*** LISTED RECORDS ***

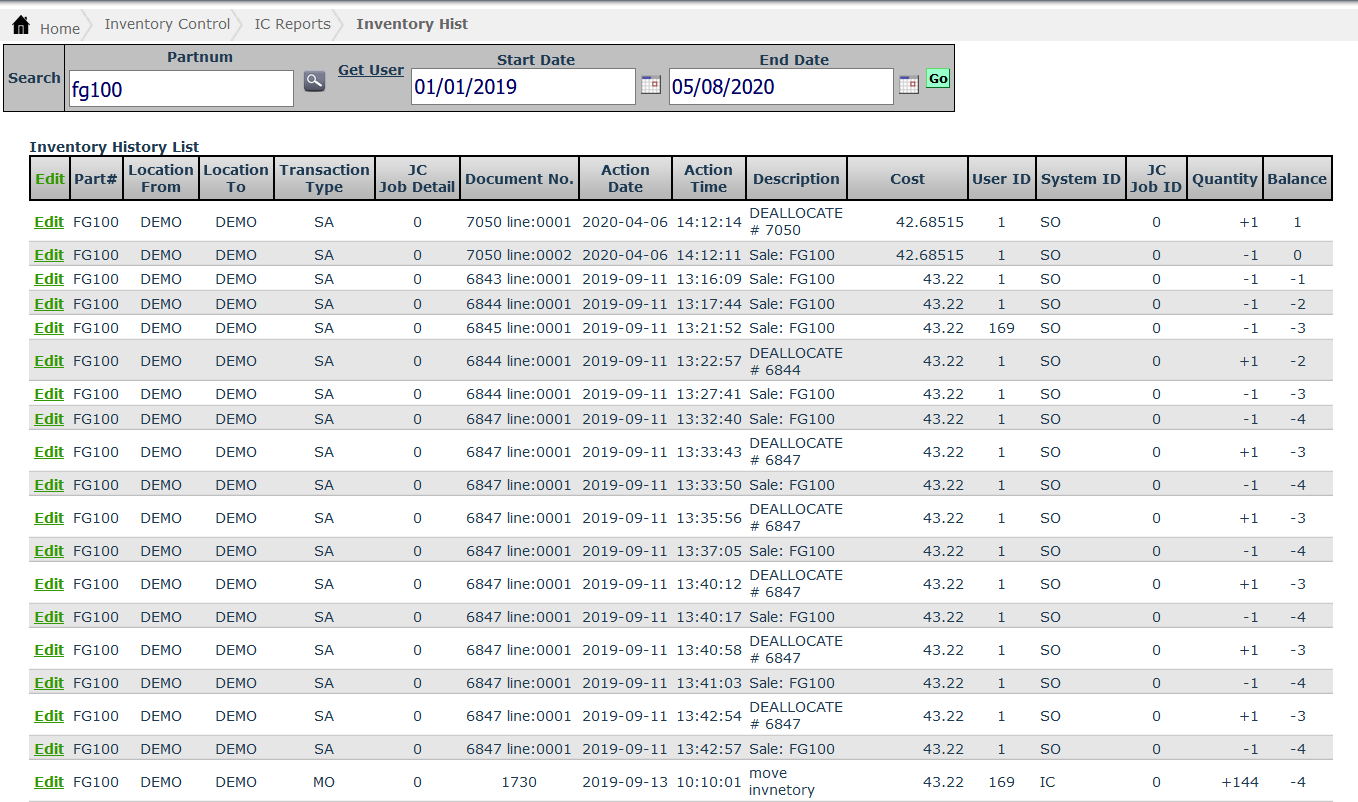Edit the DEALLOCATE # 7050 transaction row
This screenshot has width=1358, height=802.
(x=49, y=222)
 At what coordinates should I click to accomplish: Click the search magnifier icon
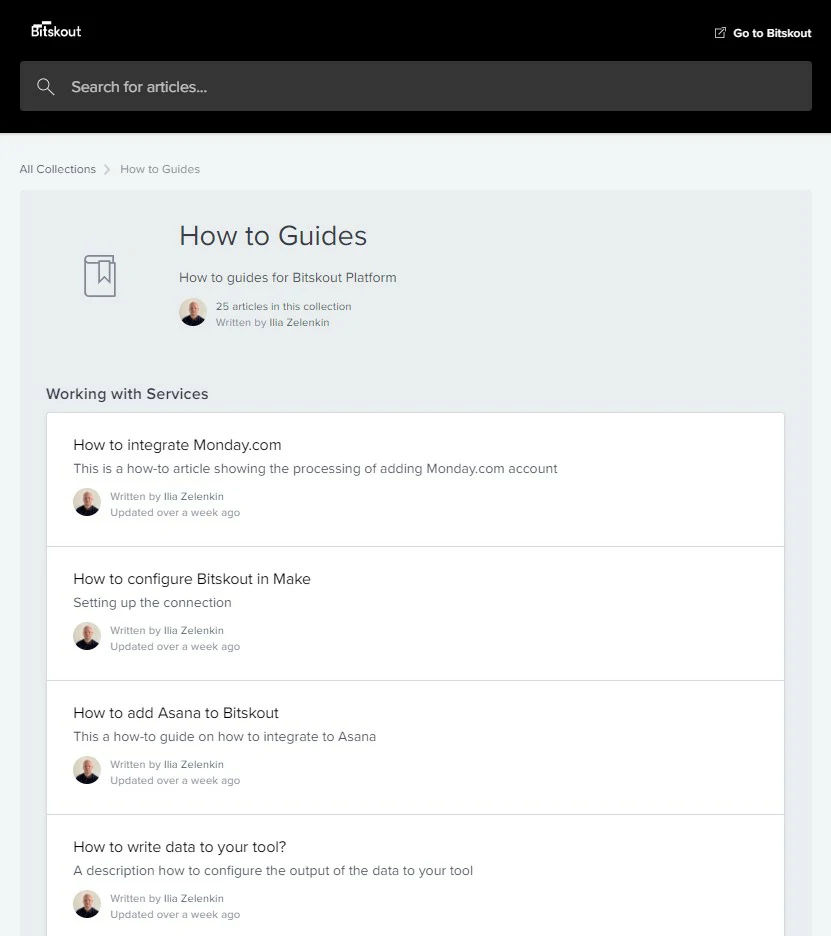coord(45,87)
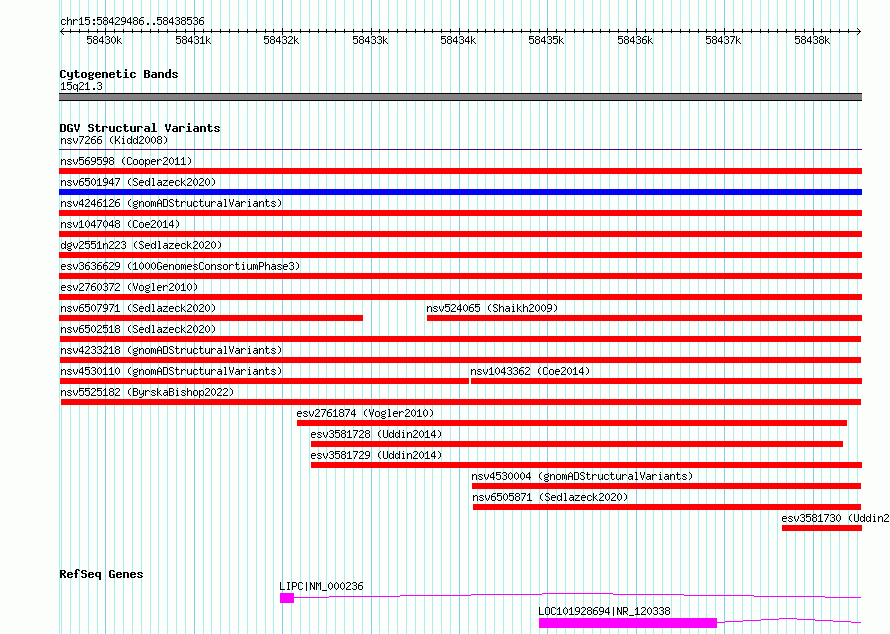Click the nsv6505871 (Sedlazeck2020) red bar
The height and width of the screenshot is (634, 890).
(667, 507)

***

▸ TASK DIRECTIONS: From the line containing "At what coordinates" down to the last line of the entries above, copy each line exactly and nothing more. Leave pictures out.

▸ RESPONSE BOX:
 At what coordinates should I click to accomplish: Click the search magnifier icon
coord(45,87)
Click the nsv6505871 (Sedlazeck2020) red bar
The height and width of the screenshot is (634, 890).
(667, 507)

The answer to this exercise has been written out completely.